# Source material

──────

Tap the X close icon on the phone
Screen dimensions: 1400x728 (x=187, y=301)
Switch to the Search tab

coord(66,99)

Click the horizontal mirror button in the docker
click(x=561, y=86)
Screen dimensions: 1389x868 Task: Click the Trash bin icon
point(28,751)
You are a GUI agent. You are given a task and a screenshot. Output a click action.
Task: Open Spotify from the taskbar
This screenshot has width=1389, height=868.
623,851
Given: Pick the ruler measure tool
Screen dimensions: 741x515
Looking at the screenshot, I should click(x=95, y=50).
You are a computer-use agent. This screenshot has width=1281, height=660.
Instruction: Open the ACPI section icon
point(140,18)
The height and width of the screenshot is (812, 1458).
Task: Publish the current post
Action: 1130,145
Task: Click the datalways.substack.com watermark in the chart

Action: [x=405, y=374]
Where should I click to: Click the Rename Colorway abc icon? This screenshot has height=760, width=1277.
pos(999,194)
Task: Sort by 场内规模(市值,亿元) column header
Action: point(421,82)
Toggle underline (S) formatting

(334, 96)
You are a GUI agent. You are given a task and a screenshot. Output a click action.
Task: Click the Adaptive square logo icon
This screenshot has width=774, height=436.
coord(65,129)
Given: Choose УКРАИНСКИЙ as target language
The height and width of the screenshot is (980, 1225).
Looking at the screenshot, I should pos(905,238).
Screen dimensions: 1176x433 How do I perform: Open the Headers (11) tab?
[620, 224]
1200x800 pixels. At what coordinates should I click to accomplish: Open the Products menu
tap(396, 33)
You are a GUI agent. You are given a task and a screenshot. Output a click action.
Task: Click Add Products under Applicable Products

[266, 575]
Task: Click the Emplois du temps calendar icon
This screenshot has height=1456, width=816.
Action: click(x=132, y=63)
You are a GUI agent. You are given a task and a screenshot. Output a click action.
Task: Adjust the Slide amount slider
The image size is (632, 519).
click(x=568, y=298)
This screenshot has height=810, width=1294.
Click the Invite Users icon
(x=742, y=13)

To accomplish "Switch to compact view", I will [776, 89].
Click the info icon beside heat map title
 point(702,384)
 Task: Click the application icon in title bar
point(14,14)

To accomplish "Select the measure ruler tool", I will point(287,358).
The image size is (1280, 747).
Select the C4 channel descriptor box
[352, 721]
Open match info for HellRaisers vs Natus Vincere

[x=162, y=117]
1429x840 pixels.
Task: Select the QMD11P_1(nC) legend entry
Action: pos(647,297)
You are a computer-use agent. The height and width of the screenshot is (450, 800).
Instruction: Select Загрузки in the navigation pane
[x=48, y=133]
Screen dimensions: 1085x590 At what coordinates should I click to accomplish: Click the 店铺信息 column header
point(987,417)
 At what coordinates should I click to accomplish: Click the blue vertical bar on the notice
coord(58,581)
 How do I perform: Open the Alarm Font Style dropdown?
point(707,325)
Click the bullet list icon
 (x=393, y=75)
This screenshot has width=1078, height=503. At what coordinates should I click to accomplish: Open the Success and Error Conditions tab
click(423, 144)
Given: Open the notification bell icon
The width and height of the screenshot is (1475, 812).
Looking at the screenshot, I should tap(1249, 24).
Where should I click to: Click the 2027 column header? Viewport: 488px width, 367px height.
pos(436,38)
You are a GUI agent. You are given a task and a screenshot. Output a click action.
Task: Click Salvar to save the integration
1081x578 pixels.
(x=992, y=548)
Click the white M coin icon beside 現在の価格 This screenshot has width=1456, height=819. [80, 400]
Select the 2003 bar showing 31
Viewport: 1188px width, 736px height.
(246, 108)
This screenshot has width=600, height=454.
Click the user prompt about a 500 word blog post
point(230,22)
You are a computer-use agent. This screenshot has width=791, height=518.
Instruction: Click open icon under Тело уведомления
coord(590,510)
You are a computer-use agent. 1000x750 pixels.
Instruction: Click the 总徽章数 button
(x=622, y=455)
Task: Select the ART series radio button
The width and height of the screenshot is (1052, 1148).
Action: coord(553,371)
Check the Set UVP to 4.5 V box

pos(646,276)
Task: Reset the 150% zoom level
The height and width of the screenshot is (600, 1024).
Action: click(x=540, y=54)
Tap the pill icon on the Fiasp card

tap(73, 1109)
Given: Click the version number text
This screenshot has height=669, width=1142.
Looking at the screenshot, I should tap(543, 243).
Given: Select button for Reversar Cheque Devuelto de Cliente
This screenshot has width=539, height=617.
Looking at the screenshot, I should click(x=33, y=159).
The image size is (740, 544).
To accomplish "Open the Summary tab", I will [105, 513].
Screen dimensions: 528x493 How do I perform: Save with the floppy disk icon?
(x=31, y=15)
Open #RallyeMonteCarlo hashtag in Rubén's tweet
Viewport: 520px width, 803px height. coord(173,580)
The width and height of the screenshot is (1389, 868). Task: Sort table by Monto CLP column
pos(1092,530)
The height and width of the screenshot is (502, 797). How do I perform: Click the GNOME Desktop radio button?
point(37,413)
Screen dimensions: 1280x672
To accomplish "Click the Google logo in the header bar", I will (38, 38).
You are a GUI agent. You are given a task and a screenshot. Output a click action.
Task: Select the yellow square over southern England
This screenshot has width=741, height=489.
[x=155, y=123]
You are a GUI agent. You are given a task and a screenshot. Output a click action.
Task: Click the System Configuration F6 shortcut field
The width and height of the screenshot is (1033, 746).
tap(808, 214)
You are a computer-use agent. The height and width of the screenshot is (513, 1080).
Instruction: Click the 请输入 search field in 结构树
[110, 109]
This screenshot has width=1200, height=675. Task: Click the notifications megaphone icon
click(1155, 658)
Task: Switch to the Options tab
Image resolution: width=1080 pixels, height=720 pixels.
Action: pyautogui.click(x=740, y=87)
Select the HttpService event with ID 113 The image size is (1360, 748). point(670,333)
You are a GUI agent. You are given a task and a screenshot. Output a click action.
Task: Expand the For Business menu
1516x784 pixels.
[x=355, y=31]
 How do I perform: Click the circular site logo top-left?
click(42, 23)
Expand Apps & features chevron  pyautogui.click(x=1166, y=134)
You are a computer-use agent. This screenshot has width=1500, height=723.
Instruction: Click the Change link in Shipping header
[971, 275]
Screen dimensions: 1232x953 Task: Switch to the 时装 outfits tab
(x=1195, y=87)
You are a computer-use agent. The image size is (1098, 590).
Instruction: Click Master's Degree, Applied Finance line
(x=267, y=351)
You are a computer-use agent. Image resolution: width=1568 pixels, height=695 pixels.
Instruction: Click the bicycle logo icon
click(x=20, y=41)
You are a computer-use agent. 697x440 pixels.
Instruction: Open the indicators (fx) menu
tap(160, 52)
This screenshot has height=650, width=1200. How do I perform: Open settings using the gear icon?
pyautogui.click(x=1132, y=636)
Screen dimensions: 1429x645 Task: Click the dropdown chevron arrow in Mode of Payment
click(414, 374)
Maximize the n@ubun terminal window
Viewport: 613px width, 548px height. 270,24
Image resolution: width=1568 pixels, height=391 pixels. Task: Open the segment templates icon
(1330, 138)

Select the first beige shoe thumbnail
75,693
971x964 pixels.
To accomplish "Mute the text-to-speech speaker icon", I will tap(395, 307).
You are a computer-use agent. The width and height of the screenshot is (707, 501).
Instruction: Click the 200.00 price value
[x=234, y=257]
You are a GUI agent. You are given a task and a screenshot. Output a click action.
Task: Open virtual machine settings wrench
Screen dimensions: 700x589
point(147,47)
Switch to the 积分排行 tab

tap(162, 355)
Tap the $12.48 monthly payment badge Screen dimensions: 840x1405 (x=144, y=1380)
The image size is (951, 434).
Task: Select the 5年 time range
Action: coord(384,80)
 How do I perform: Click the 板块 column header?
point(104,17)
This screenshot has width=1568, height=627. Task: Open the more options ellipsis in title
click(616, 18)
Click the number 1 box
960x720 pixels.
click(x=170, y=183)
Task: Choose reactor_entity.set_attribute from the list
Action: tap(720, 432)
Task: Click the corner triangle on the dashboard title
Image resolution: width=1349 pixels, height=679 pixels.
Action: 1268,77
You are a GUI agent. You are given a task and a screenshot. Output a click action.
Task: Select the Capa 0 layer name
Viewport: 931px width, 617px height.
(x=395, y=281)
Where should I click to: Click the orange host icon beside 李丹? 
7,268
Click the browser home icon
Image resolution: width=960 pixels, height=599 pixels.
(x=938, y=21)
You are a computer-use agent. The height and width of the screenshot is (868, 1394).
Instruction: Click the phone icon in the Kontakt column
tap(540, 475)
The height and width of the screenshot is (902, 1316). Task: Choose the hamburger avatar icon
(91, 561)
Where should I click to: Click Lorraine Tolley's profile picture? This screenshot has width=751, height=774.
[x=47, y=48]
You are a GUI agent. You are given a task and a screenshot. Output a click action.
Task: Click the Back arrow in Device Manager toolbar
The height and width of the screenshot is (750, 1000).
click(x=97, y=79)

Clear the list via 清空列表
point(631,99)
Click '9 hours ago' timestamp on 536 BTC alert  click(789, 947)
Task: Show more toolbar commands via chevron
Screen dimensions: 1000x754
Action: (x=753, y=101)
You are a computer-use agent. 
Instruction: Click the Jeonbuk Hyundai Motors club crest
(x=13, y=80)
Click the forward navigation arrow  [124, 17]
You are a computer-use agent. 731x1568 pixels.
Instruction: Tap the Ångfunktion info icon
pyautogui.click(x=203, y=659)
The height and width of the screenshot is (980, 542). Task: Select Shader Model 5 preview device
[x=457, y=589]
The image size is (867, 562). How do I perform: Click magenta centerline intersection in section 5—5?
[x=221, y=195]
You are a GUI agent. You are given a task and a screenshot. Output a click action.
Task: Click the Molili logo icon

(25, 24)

──────

# Task brief
Your task for the entries above: copy exactly the span starting with the line with "Task: Select the ART series radio button" and going on through the line with "Given: Select button", both lines included, and nothing else.

# Response to this task
Task: Select the ART series radio button
The width and height of the screenshot is (1052, 1148).
Action: coord(553,371)
Check the Set UVP to 4.5 V box

pos(646,276)
Task: Reset the 150% zoom level
The height and width of the screenshot is (600, 1024).
Action: click(x=540, y=54)
Tap the pill icon on the Fiasp card

tap(73, 1109)
Given: Click the version number text
This screenshot has height=669, width=1142.
Looking at the screenshot, I should tap(543, 243).
Given: Select button for Reversar Cheque Devuelto de Cliente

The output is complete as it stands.